# Unclarity - 5 years for Permanent Residence/When to make application



## luv_haring (Feb 7, 2014)

Dear Expats/Advisors
I entered in Netherlands on 1st Jan 2009 and logically speaking completed 5 years on 1st Jan 2014. Ik ben geslaaged met inburgerings examen.

I have Sticker on passport from 1st Jan 2009 to 1st Jul 2009 and from Verblijfsdocument for bepaalde tijd (5 jaar) 2nd Jul 2009 to 1st Jul 2014.

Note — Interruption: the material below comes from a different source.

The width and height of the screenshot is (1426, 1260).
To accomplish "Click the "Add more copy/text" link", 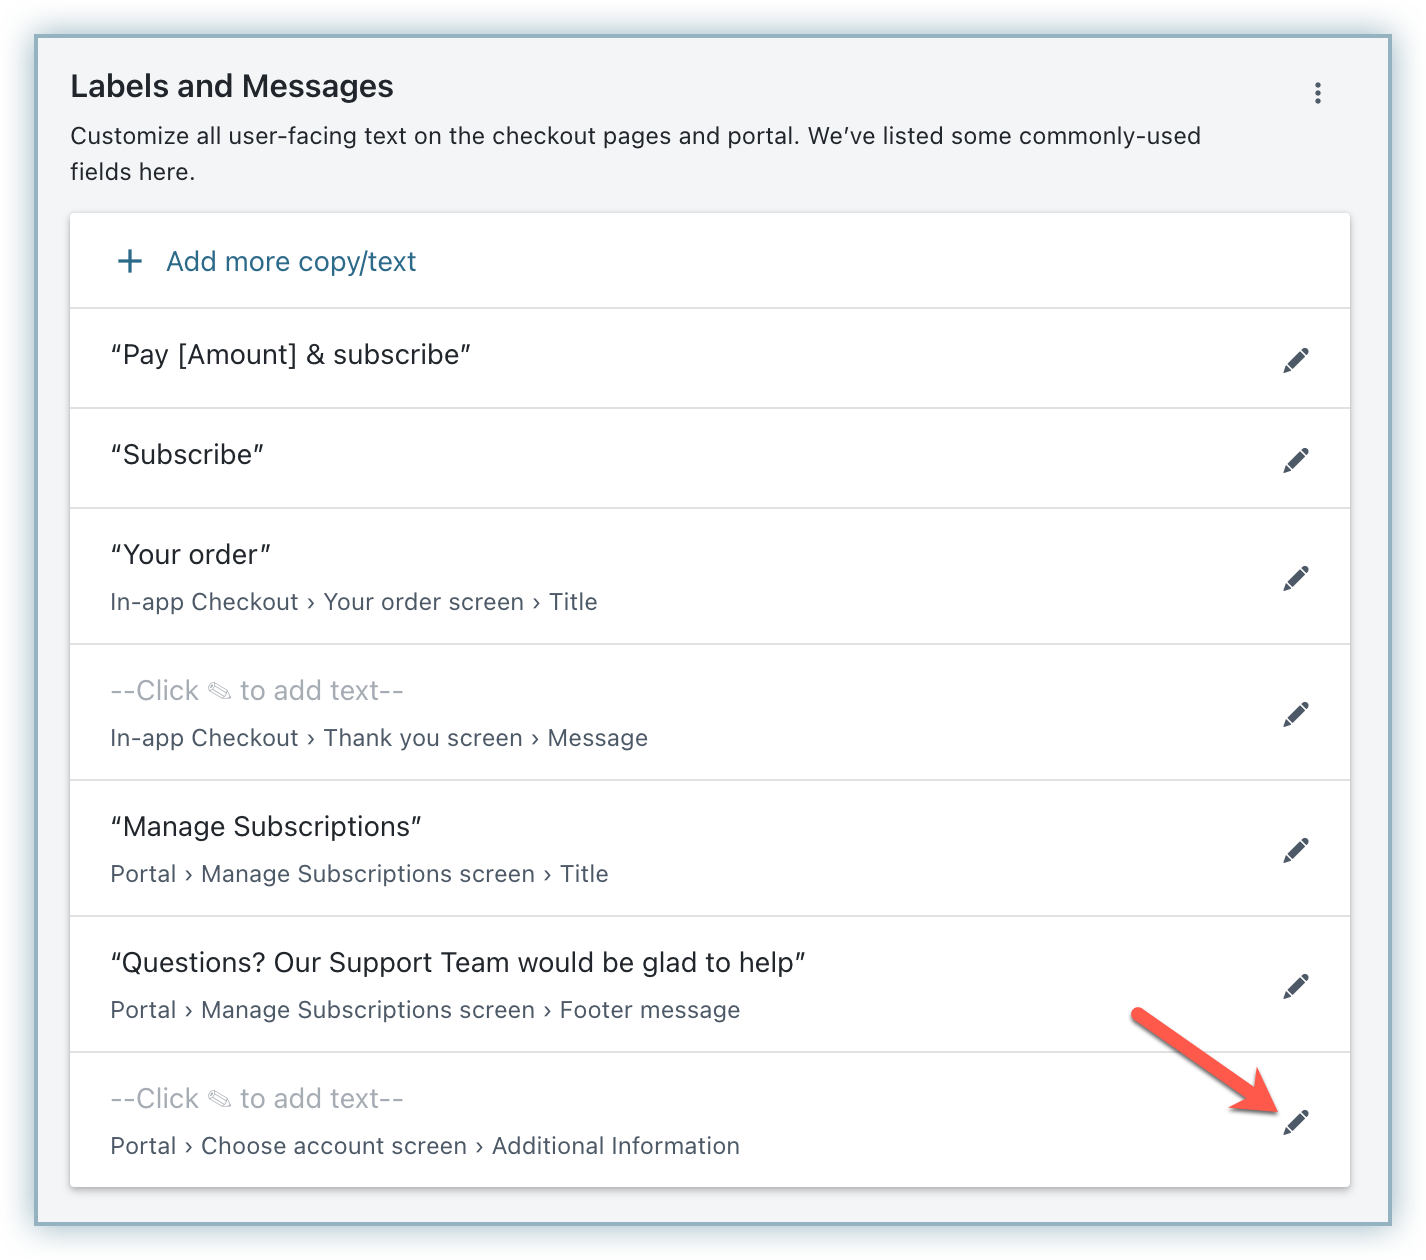I will pyautogui.click(x=290, y=262).
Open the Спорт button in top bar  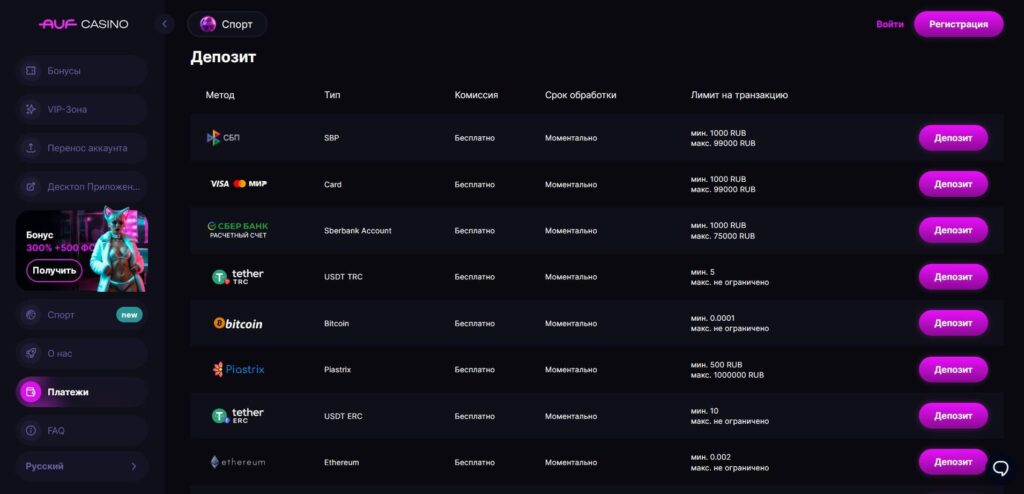click(227, 24)
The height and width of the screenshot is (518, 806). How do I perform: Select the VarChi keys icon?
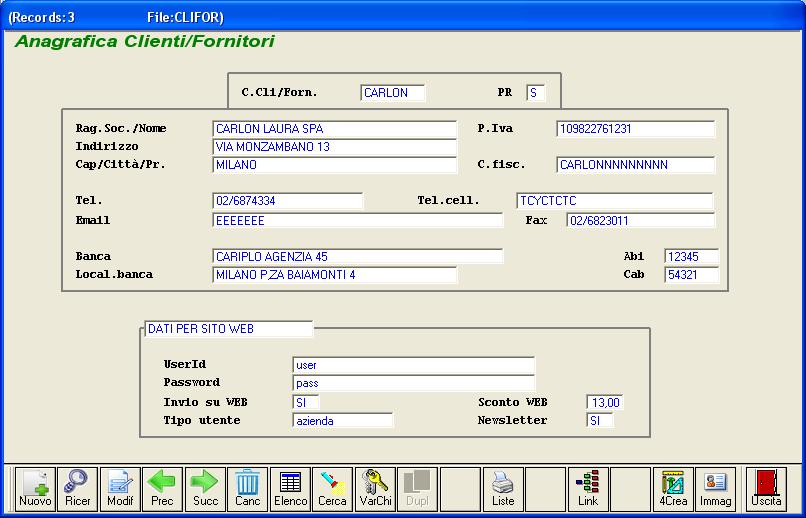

As per Aanvraagformulier wijziging Verblijfsvergunning regulier voor onbepaalde tijd, application can be made if "vijf jaar of langer ononderbroken en direct voorafgaande aan de aanvraag met een verblijfsvergunning regulier voor bepaalde tijd in Nederland woont (let op! een verblijfssticker in uw paspoort is geen verblijfsvergunning)" and seems that it means I can not count first 6 month for 5 years.

Q1) Is this correct?

If it is not correct then I complete 5 years on 1st Jul 2014. If I wait until 1st Jul 2014 and submit the application (voor Verblijfsvergunning regulier voor onbepaalde tijd) then after this date I dont have residence permit when application is still in progress. Which does not seems to be right.

or Q2) Can I submit the application (voor Verblijfsvergunning regulier voor onbepaalde tijd) couple of months before 1st Jul 2014. 
Q3' Will IND accept the application as I have not completed 5 year?

or Q4) Do I first need extend my current Verblijfsvergunning regulier voor bepaalde tijd. This can be submitted couple of months before.

If answer to Q4 is yes then I probably get Verblijfsvergunning regulier voor bepaalde tijd for another 5 years, then I do not need "Verblijfsvergunning regulier voor onbepaalde tijd" as it is again for 5 years.

Please advise or share if you had similar situation.

Met Heel Vriendelijke Groet


----------



## luv_haring (Feb 7, 2014)

Is anybody having similar situation and how it is dealt?


----------



## Donutz2 (Apr 14, 2014)

They start counting from the day the verblijfsvergunning (VVR) is issued. By the info you gave me that appears to be 2-6-2009. Temporary ressidence cards are usually issued for 5 years but used to be for 1 year at first and then for 5 years when applying for extention. 

The IND should sent you paperwork for extending the verblijfsvergunning well in advance of the expiration date. Such requests can be made 6 months in advance if you make the request yourself (that is what I did for my foreign girlfriend: she arrived, got the first VVR witin 2 weeks of arrival, then I applied for the 5 year extention 6 months before it would expire since the IND is sometimes slow as hell or doesn't sent the paperwork at all). 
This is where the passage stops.